Lots of annoying offsite but good cases that need CV anesthesia.
 
And quite honestly.....there’s no such thing as a bread and butter cardiac case. A LOT can go wrong with “just and AVR” or “just a CABG” especially in the wrong hands (on both sides of the drapes)
Yeah, I know things can go wrong in any case. That's hardly news. I've had surgeons lacerate the RV on a re-do CABG, then struggle to cannulate from the groin, take forever on pump, struggle to come off, and end up on ECMO. I've seen them burn holes in the LA during pulm vein isolation, leading the LA to rupture after decannulating. I've told surgeons to go back on, as their nice new aortic valve occluded both coronaries. I've also told them to change surgical plans based on my echo. None of this is rocket science, and non fellowship-trained anesthesiologists that are motivated to learn can handle these situations, particularly if the higher risk cases are referred to the high volume center with only CT fellowship trained anesthesiologists and highly skilled surgeons.

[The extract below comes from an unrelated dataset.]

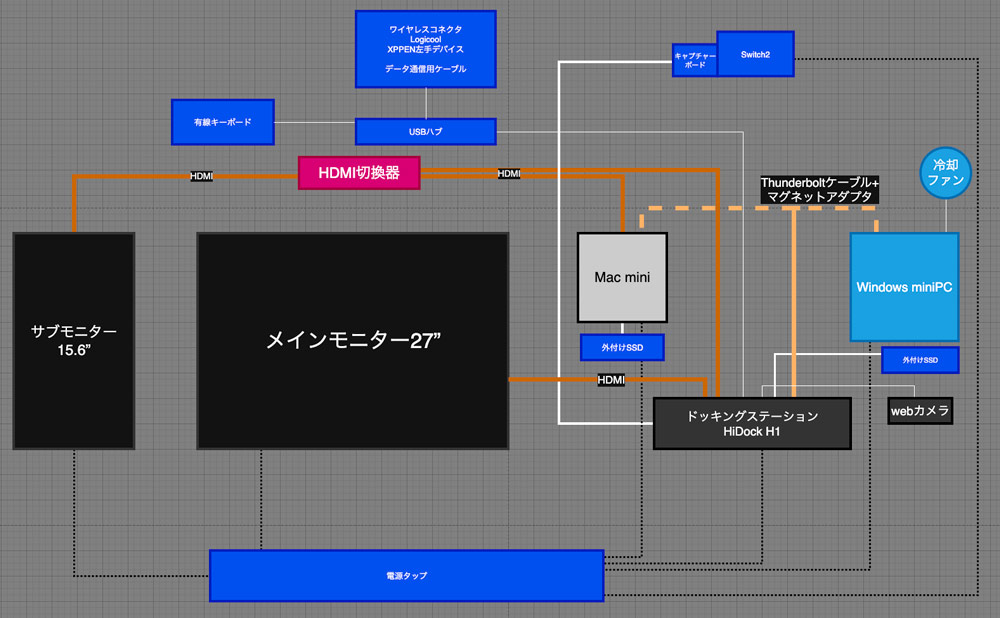Select the HDMI label near HDMI切換器

tap(201, 174)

Sent from my SM-G930V using SDN mobile
 
Cardiac folks are also making in roads to doing the TEE for cards ...TAVR, mitral clip, LAA occlusion and also EP cases.

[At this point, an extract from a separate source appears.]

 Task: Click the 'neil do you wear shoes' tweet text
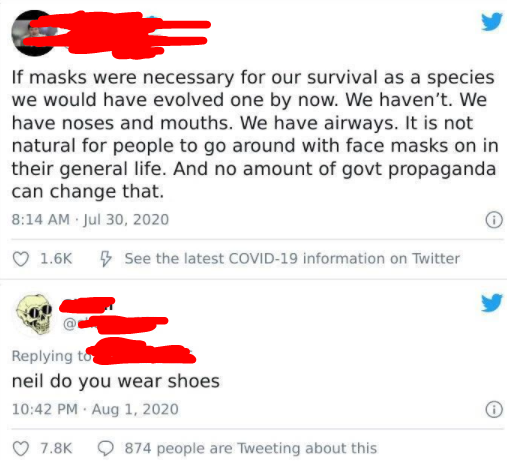click(x=116, y=381)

Lots of annoying offsite but good cases that need CV anesthesia.

Yes cardiology doesn’t want to spare a body to image these cases. Our group at my hospital is doing all the structural TEE. These are well reimbursed cases and should get even more well reimbursed once structural TEE becomes reimbursed.
 
  • Like
Reactions: 1 user
Funny how little reimbursement we get for a complicated mitral clip(s). That procedure is 95% TEE driven.
 
  • Like
Reactions: 1 user
As to the original question, if you want to do hearts with any regularity, then a fellowship is probably the way to go.

As always, there are exceptions based on training, location and cardiac volume. You can’t expect to have 4 Fellows in a program that does 100 bread and butter hearts a year.
 
... and even then q4 24 hour heart call is kinda lame. Need more bodies or a sizable stipend.
 
Funny how little reimbursement we get for a complicated mitral clip(s). That procedure is 95% TEE driven.

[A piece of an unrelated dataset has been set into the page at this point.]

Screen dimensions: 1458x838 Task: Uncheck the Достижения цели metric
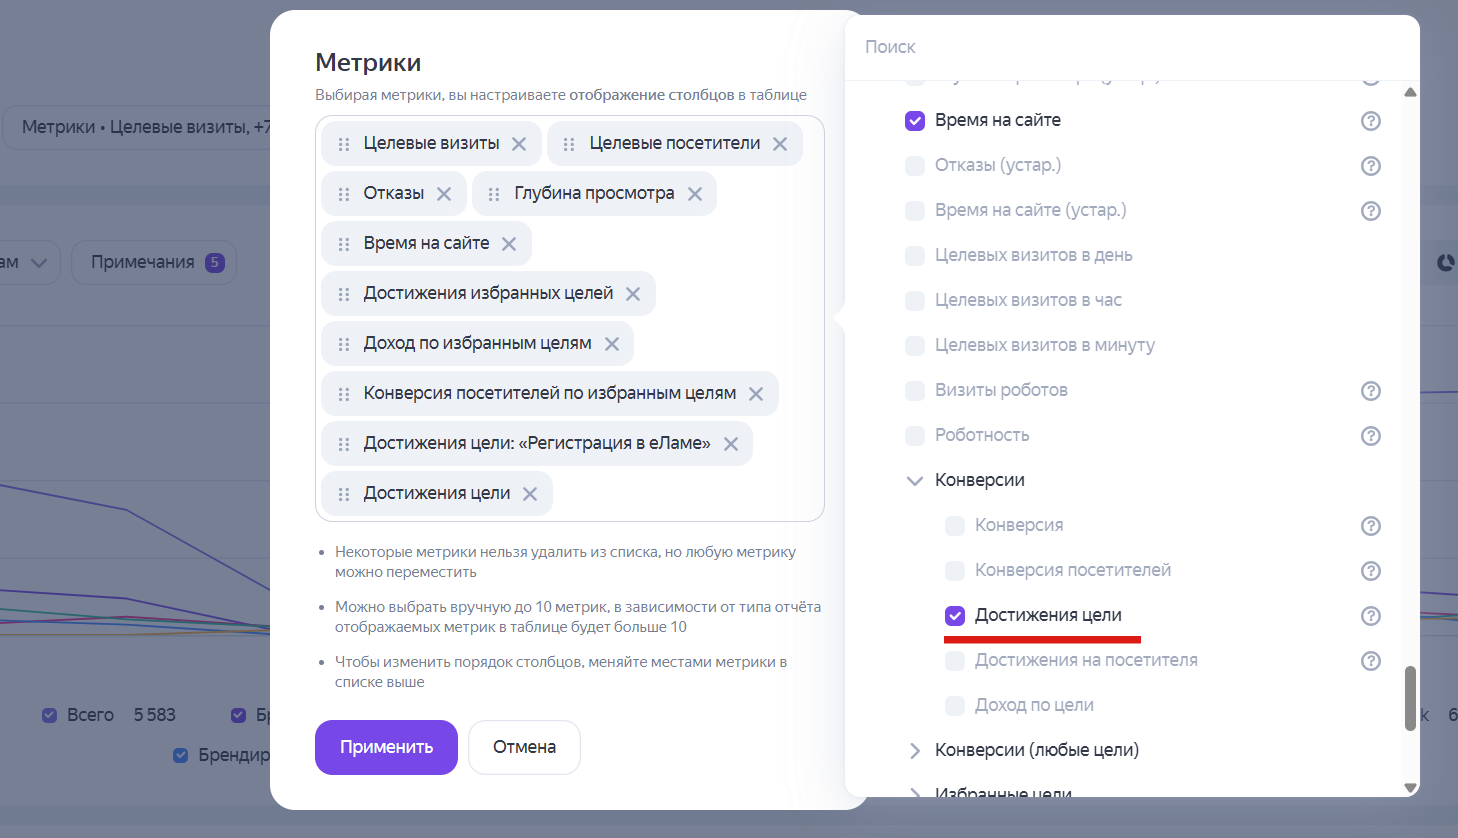click(955, 615)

Clips make me want to shoot myself though. TMVR valve in native annulus will hopefully be a less painful procedure to guide
 
CRNA's do cardiac cases without residency or fellowship, if they can do it, no excuse a board certified physician with TEE and experience in handling hearts can't do atleast B&B. Do I want to do tertiary care stuff on the regular? Hell no, but I think with our intense cardiac months in residency (high volume center that is), if I can't be trusted to do a basic case without a "fellowship" then its a disgrace to the residency program and my time.
Are you a resident?
 
As to the original question, if you want to do hearts with any regularity, then a fellowship is probably the way to go.

As always, there are exceptions based on training, location and cardiac volume. You can’t expect to have 4 Fellows in a program that does 100 bread and butter hearts a year.

There are plenty of hospitals doing 100-250 hearts per year. I don't think residents understand that when in the midst of academia doing 800-1200/year with huge emphasis on subspecialization.

It is not only unrealistic to expect these groups to hire multiple cardiac fellowed docs, but it may even be self defeating UNLESS that cardiac guy/gal is also deft at doing all types of non-cardiac cases. You won't have the choice to "not do OB" at such groups. You need to be deft (fast) at Regional at many groups with substantial Ortho business etc etc.

This in no way excludes the cardiac fellowed folks, but at such places you simply will not be able to do mostly cardiac. You can be the "go to" cardiac person however. Even then, I'm not sure a fellowship mandates that you will necessarily be the best at doing cardiac. That is up to the individual.